11. The method of claim 10, wherein the composition is delivered to the cell by intravenous injection.

12. The method of claim 7, wherein the contacting step is performed in vitro and the method further comprises the step of transplanting the organ into an animal.

13. The method of claim 12, wherein the animal is a human.

14. The method of claim 1, wherein the polynucleotide sequence encodes the amino acid sequence of SEQ ID NO:3.

15. The method of claim 14, wherein the polynucleotide sequence is SEQ ID NO:2.

16. The method of claim 1, wherein the nucleic acid further comprises a promoter, which directs the expression of the polynucleotide sequence.
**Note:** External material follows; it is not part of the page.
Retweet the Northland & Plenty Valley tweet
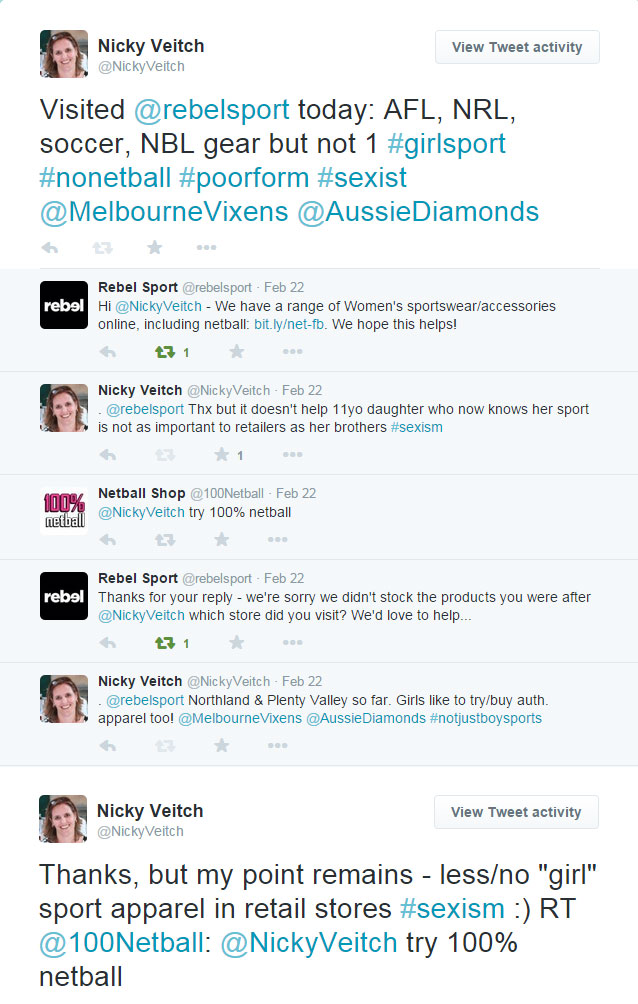This screenshot has width=638, height=1004. coord(164,745)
17. The method of claim 1, wherein the promoter is the cytomegalovirus (CMV) promoter.

18. The method of claim 1, wherein the promoter is a tissue-specific promoter.
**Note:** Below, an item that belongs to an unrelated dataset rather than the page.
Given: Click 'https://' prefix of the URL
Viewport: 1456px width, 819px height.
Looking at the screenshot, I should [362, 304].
19. The method of claim 18, wherein the tissue-specific promoter is a liver-specific promoter.

20. A composition comprising a lipid and a recombinant nucleic acid, wherein the recombinant nucleic acid comprises a polynucleotide sequence encoding an extracellular superoxide dismutase (EC-SOD).

21. The composition of claim 20, wherein the recombinant nucleic acid is not in a viral vector.

22. The composition of claim 20, wherein the lipid is a polycationic lipid.

23. The composition of claim 22, wherein the lipid is a polycationic acrylamide lipid (polyAL).

24. The composition of claim 22, wherein the lipid is conjugated to asialofetuin (AF) or galactose.

25. The composition of claim 22, further comprising cholesterol.

26. The composition of claim 20, wherein the polynucleotide sequence encodes the amino acid sequence of SEQ ID NO:3.

27. The composition of claim 26, wherein the polynucleotide sequence is SEQ ID NO:2.

28. The composition of claim 20, wherein the nucleic acid further comprises a promoter, which directs the expression of the polynucleotide sequence.

29. The composition of claim 20, wherein the promoter is the cytomegalovirus (CMV) promoter.

30. The composition of claim 20, wherein the promoter is a tissue-specific promoter.

31. The composition of claim 30, wherein the tissue-specific promoter is a liver-specific promoter.

32. An isolated organ that has been contacted with a composition, which comprises a lipid and a recombinant nucleic acid comprising a polynucleotide sequence encoding an extracellular superoxide dismutase (EC-SOD), whereby at least some cells of the organ express the EC-SOD.

33. The organ of claim 32, wherein the polynucleotide sequence encodes the amino acid sequence of SEQ ID NO:3.

34. The organ of claim 32, wherein the polynucleotide sequence is SEQ ID NO:2.

35. The organ of claim 32, wherein the nucleic acid further comprises a promoter, which directs the expression of the polynucleotide sequence.

36. The organ of claim 32, wherein the promoter is the cytomegalovirus (CMV) promoter.

37. The organ of claim 32, wherein the promoter is a tissue-specific promoter.

38. The organ of claim 37, wherein the tissue-specific promoter is a liver-specific promoter.

39. The organ of claim 32, which is a liver.

40. The organ of claim 32, which is a section of a liver.